NOTE-The Second Federal Foreign Banking Association was formed in January, 1921, for the purpose of aiding the export of cotton. home office is in New Orleans and its capital stock is $7,000,000.

At a meeting authorized by the American Bankers' Association, at Chicago, December 10 and 11, 1920, steps were taken for the organization of a third Edge law bank with a proposed capital of $100,000,000. The capital of the proposed corporation was placed at that sum in order to give it the maximum financial ability of one billion one hundred million dollars.

CHAPTER XIX.

Synopsis of the Edge Law.1

Let us now proceed with a synopsis of the Edge Law, leaving for final consideration further reference to the important function this useful measure is destined to exercise in the world of international finance.

Organization of Corporations Operating Under This Act.

Any number of persons, not less than five, may incorporate under the provisions of the statute. Unless sooner dissolved by consent of the stockholders or by operation of law, the life of the organization shall be twenty years, with renewal by consent of the Federal Reserve Board. Its name shall receive the approval of the Board; and it may insert in its franchise any provision not inconsistent with law.

Capital Stock and Dividends.

The amount of the capital stock cannot be less than $2,000,ooo, which must be entirely paid up within twenty months-but the corporation can begin business when $500,000 in cash is subscribed. Provision is made for increase or reduction of the capital stock; but the minimum of $2,000,000 must be maintained and no dividends from capital are allowed. Ultimately, a 20 per cent. surplus from net proceeds shall be carried. At all times a majority of the shares of capital stock must be owned and held by (a) citizens of the United States; (b) corporations, the controlling interest in which is owned by citizens of the United States, chartered under Federal or State laws; or (c) firms or companies, the controlling interest in which is owned by citizens of the United States.

1See Exhibit No. VIII p. 443.

National Banks May Purchase Stock.

It is lawful for any national bank to invest 10 per cent. of the bank's capital and surplus in one or more of such Edge Law corporations.

Directors.

Only citizens of the United States are empowered to occupy seats upon the Board of Directors. Members of the Federal Reserve Board may neither own stock nor serve as directors; but notwithstanding the prohibitions of the Clayton Act, directors of banks may be directors of Edge Law corporations— provided the bank is a subscriber to the capital stock and provided the Federal Reserve Board approves of such duplication of membership upon the several boards.

Liability of Stockholders, Officers and Directors

Liability (in contract to our national banks) is confined to the amount of unpaid subscriptions. Where illegal acts create liability upon the part of the corporation, each director and officer who participates in or assents to those illicit practices is subject to responsibility for the losses resulting therefrom, and the corporation may recoup itself from their individual resources. Even dissolution of the corporation does not release the officers or stockholders from any and all liabilities previously occurring in connection with the corporation's affairs.

......

▸ **Job 1**:
Write out the Edge Law passage between "NOTE-The Second Federal" and "hundred million dollars.", inclusive.
The Edge Law passage and the records are unrelated to each other.

......

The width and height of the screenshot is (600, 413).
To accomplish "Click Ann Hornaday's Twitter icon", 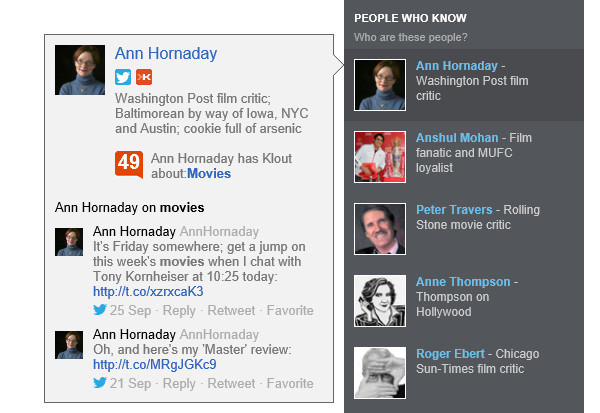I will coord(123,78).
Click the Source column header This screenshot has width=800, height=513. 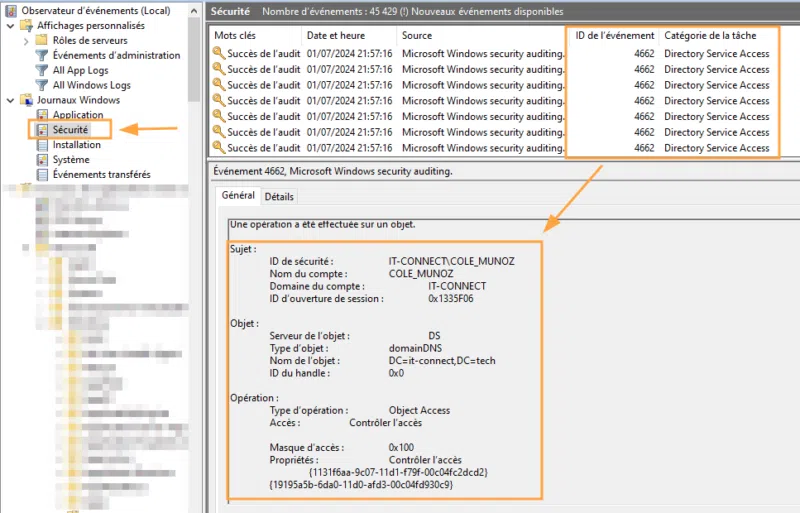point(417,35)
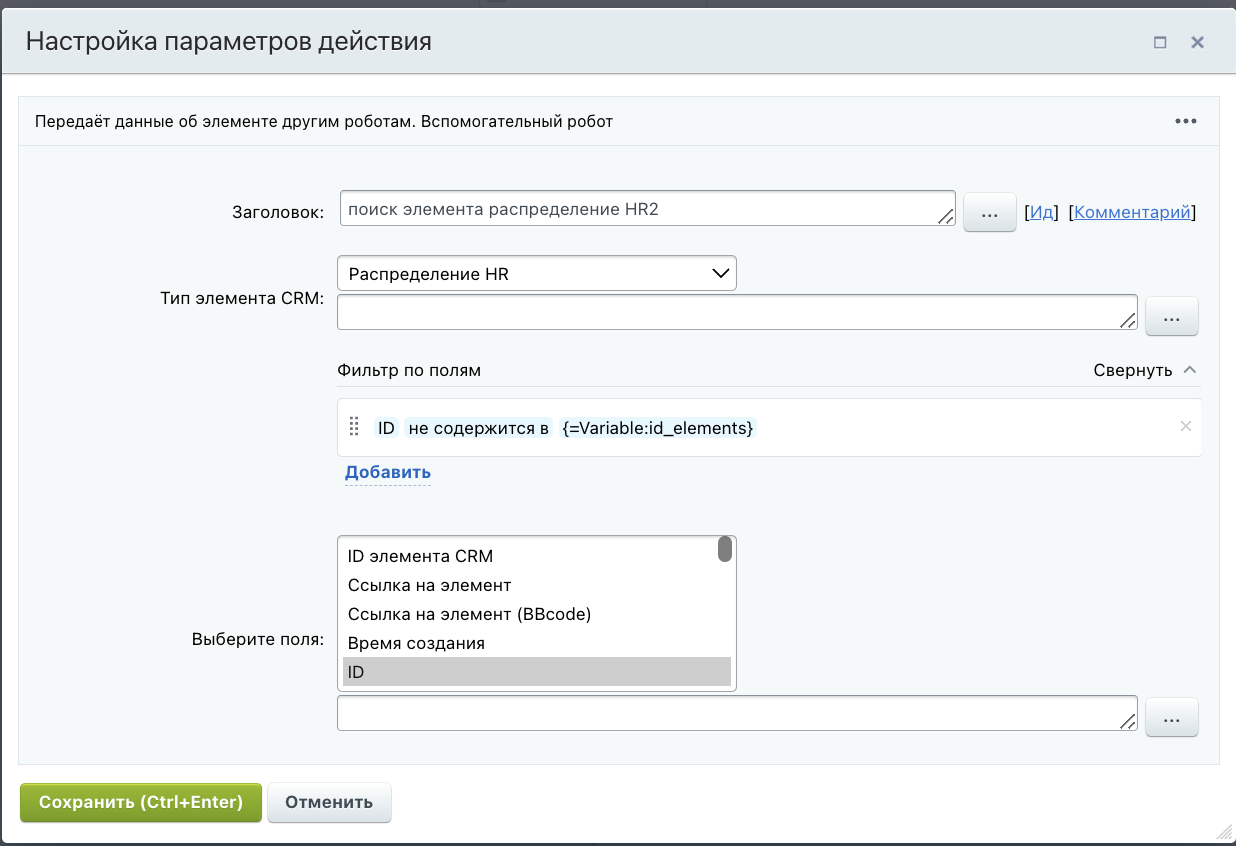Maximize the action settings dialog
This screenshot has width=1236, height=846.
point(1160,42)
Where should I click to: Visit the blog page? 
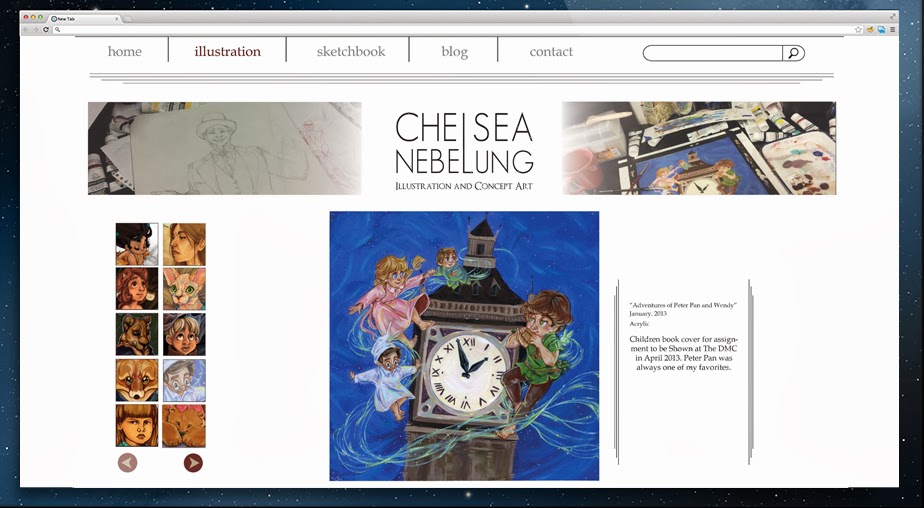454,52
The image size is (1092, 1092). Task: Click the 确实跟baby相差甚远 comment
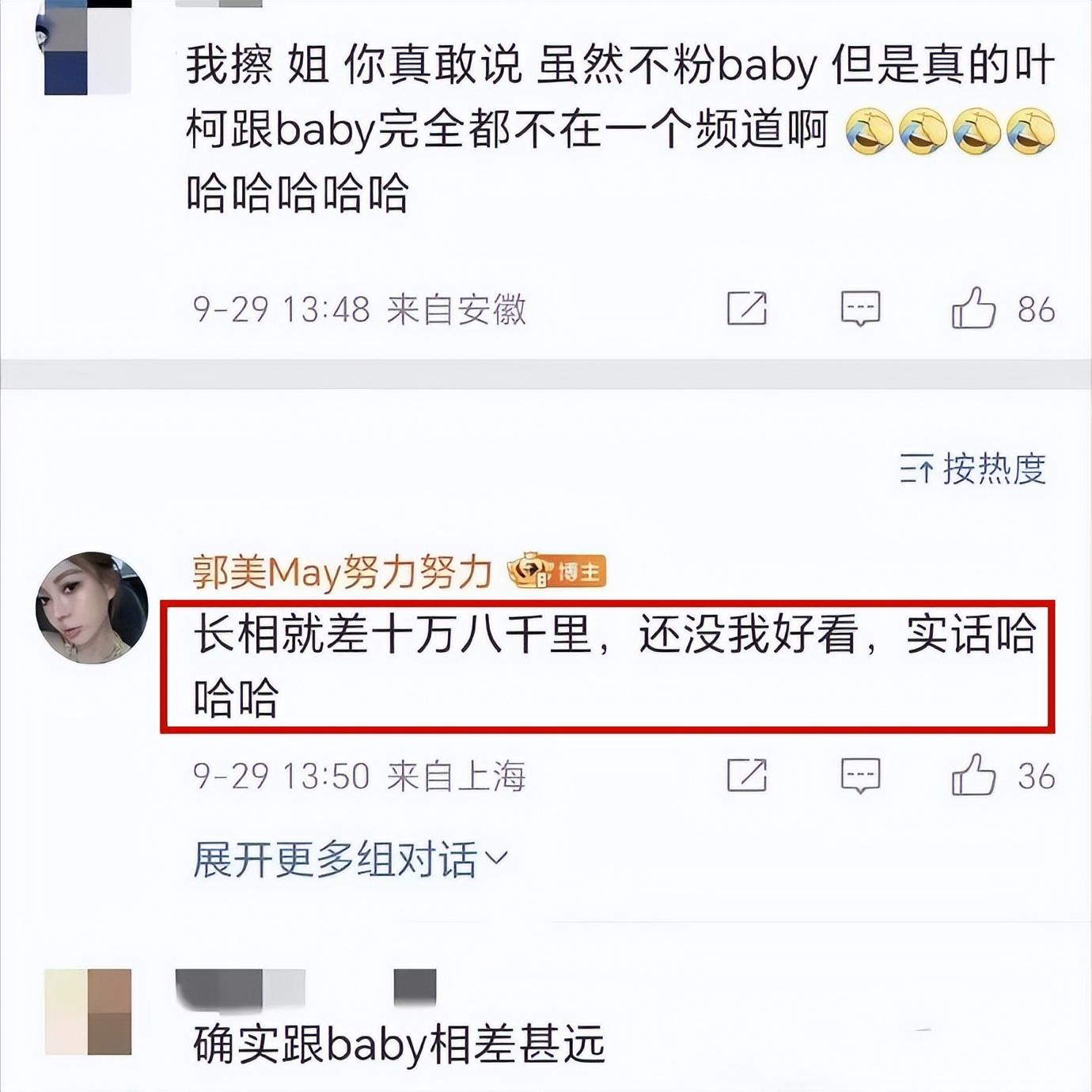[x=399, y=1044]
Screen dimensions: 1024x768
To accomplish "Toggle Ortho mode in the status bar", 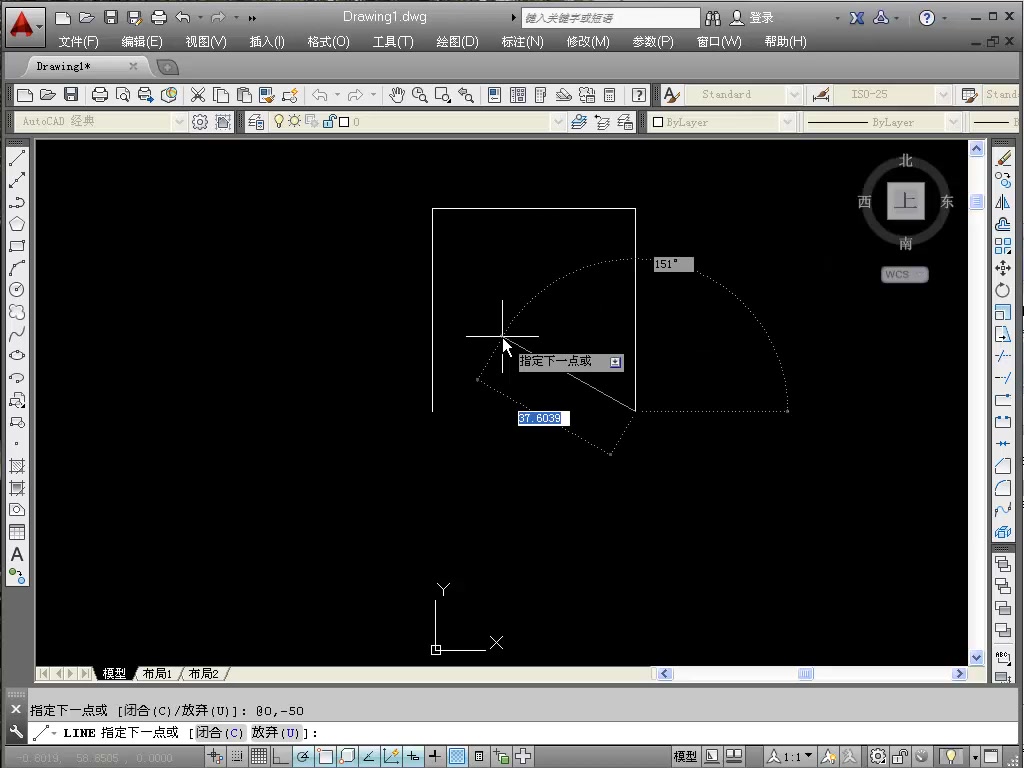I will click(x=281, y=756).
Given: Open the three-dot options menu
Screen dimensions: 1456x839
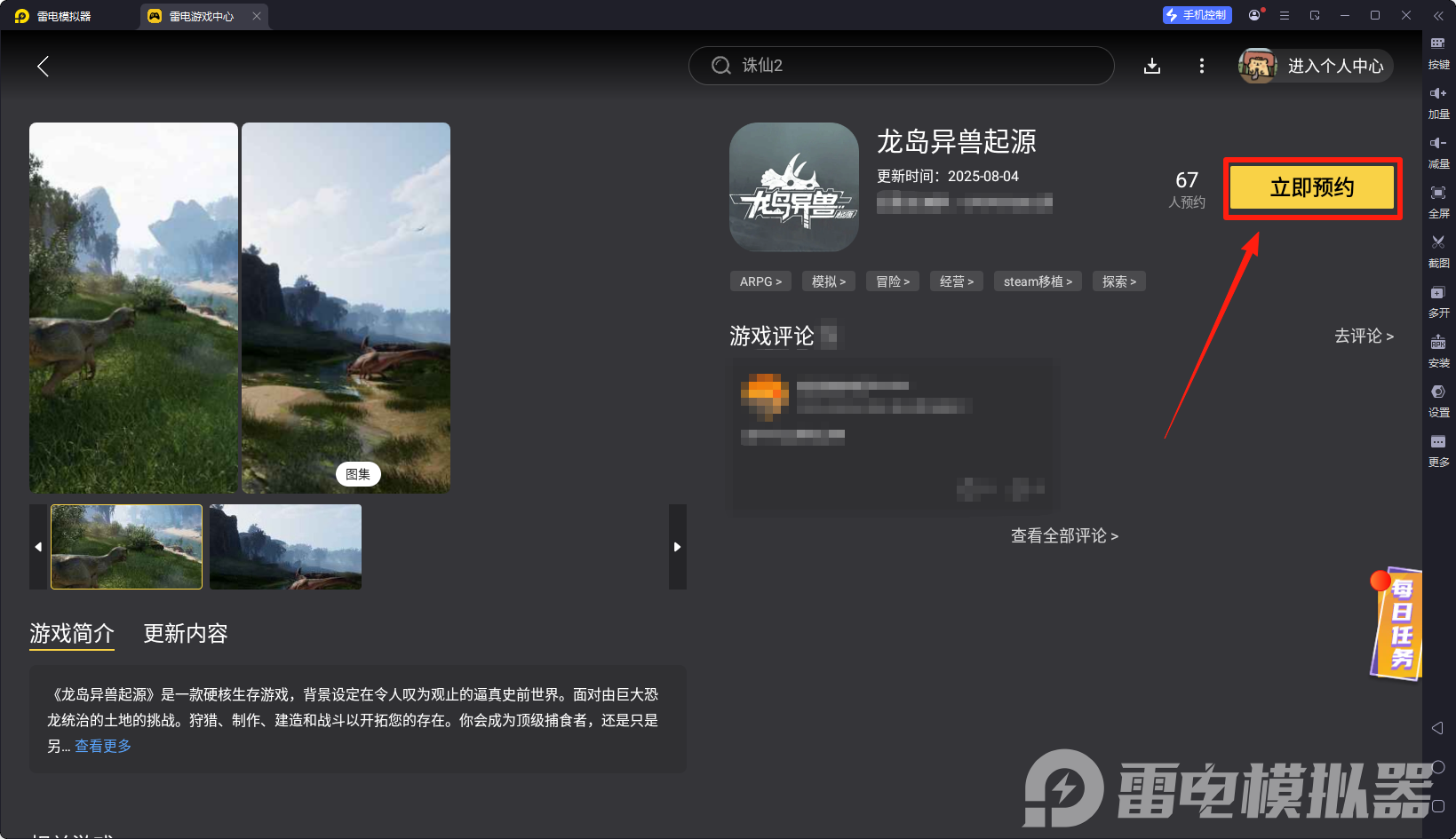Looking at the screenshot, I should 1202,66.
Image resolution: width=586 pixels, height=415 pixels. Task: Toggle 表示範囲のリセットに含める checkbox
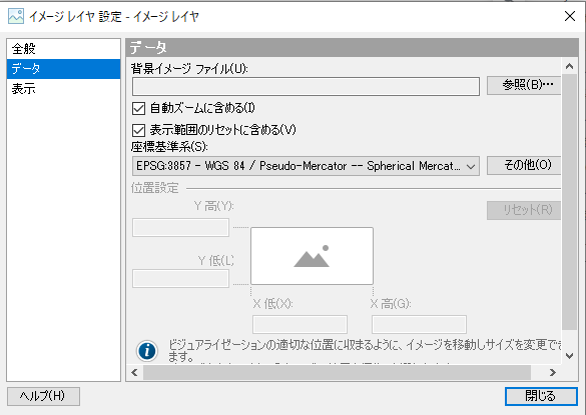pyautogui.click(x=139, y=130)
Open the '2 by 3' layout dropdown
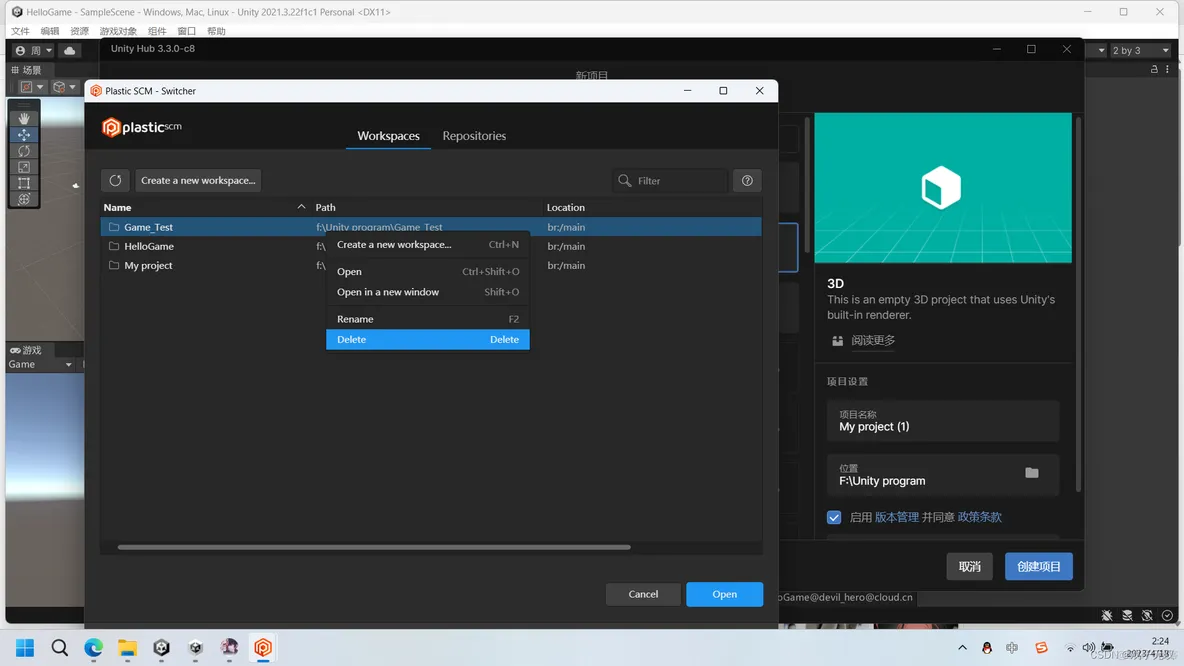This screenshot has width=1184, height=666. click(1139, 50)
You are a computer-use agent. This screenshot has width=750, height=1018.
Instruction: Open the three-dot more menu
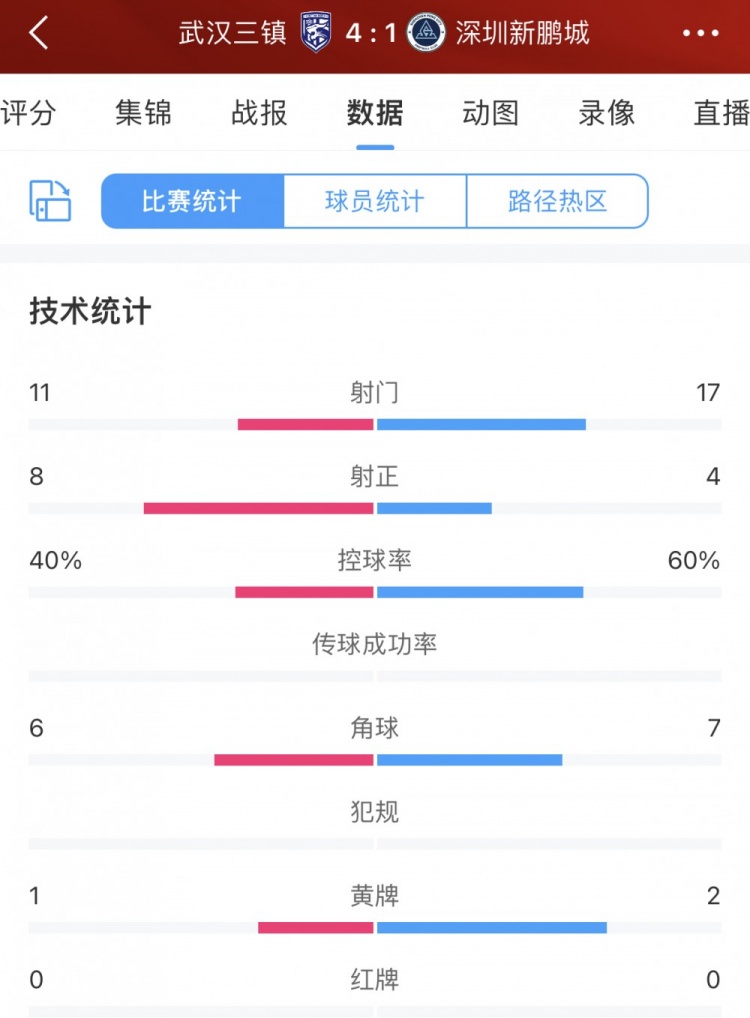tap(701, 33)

......

▸ **Job 2**:
How many lines of the records contain the string "Task", with case counting? Reply with the number alone.

▸ **Correct answer 1**:
NOTE-The Second Federal Foreign Banking Association was formed in January, 1921, for the purpose of aiding the export of cotton. home office is in New Orleans and its capital stock is $7,000,000.

At a meeting authorized by the American Bankers' Association, at Chicago, December 10 and 11, 1920, steps were taken for the organization of a third Edge law bank with a proposed capital of $100,000,000. The capital of the proposed corporation was placed at that sum in order to give it the maximum financial ability of one billion one hundred million dollars.

▸ **Correct answer 2**:
2